### WORK ITEM
Output must match the data below exactly from its first line through the line that contains "Click the 알림톡", with no other line.

Stored items:
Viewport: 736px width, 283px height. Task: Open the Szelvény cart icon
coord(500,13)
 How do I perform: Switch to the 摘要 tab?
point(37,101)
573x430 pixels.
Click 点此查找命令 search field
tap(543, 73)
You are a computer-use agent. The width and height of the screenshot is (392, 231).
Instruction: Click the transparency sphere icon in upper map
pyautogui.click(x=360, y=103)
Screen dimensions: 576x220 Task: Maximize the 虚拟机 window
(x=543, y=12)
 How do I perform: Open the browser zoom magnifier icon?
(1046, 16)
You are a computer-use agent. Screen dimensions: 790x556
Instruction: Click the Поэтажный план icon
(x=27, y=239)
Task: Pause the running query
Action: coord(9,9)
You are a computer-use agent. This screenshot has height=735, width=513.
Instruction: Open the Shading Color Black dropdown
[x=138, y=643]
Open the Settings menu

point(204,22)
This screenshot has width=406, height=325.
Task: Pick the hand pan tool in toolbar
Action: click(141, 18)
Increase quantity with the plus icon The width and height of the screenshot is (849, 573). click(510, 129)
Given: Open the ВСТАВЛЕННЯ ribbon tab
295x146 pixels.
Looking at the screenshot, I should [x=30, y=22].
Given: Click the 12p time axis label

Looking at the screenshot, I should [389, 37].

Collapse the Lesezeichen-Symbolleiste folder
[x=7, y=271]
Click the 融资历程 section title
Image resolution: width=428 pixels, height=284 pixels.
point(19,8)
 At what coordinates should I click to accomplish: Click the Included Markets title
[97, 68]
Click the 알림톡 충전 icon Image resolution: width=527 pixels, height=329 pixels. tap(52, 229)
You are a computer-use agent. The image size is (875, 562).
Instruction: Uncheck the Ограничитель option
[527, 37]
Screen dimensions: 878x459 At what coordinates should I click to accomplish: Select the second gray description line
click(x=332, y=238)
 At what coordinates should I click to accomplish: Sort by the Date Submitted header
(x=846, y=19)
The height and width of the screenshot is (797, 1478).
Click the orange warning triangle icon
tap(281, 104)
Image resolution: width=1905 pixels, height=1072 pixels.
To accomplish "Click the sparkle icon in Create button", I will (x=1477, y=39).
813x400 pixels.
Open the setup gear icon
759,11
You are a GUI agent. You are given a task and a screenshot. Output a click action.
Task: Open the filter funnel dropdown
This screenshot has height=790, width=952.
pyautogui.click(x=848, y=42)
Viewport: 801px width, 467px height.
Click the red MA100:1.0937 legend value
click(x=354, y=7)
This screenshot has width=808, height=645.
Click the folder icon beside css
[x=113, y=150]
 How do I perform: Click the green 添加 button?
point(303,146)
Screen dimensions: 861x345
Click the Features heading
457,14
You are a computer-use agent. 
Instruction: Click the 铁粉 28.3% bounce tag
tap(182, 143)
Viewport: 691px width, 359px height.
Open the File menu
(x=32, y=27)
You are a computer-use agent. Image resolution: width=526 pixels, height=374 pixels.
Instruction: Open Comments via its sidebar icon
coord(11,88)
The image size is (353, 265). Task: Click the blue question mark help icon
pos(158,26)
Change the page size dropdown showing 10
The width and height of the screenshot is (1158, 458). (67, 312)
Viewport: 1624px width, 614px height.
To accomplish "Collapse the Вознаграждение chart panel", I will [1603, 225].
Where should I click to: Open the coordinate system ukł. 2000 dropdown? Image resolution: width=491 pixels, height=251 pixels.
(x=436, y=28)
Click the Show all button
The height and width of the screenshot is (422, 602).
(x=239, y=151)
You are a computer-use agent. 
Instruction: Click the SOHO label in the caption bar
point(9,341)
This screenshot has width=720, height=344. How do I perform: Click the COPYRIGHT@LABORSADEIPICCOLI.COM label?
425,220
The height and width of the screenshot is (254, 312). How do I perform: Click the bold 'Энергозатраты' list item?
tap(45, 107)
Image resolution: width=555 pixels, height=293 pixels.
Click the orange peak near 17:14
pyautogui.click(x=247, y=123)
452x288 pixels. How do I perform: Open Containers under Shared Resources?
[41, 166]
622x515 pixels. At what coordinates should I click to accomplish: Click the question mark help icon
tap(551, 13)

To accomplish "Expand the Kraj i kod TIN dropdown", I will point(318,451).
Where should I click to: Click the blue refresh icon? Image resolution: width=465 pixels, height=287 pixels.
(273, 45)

### ANSWER TO THE PROBLEM
Viewport: 736px width, 283px height. Task: Open the Szelvény cart icon
coord(500,13)
 How do I perform: Switch to the 摘要 tab?
point(37,101)
573x430 pixels.
Click 点此查找命令 search field
tap(543, 73)
You are a computer-use agent. The width and height of the screenshot is (392, 231).
Instruction: Click the transparency sphere icon in upper map
pyautogui.click(x=360, y=103)
Screen dimensions: 576x220 Task: Maximize the 虚拟机 window
(x=543, y=12)
 How do I perform: Open the browser zoom magnifier icon?
(1046, 16)
You are a computer-use agent. Screen dimensions: 790x556
Instruction: Click the Поэтажный план icon
(x=27, y=239)
Task: Pause the running query
Action: coord(9,9)
You are a computer-use agent. This screenshot has height=735, width=513.
Instruction: Open the Shading Color Black dropdown
[x=138, y=643]
Open the Settings menu

point(204,22)
This screenshot has width=406, height=325.
Task: Pick the hand pan tool in toolbar
Action: click(141, 18)
Increase quantity with the plus icon The width and height of the screenshot is (849, 573). click(510, 129)
Given: Open the ВСТАВЛЕННЯ ribbon tab
295x146 pixels.
Looking at the screenshot, I should [x=30, y=22].
Given: Click the 12p time axis label

Looking at the screenshot, I should [389, 37].

Collapse the Lesezeichen-Symbolleiste folder
[x=7, y=271]
Click the 融资历程 section title
Image resolution: width=428 pixels, height=284 pixels.
point(19,8)
 At what coordinates should I click to accomplish: Click the Included Markets title
[97, 68]
Click the 알림톡 충전 icon Image resolution: width=527 pixels, height=329 pixels. tap(52, 229)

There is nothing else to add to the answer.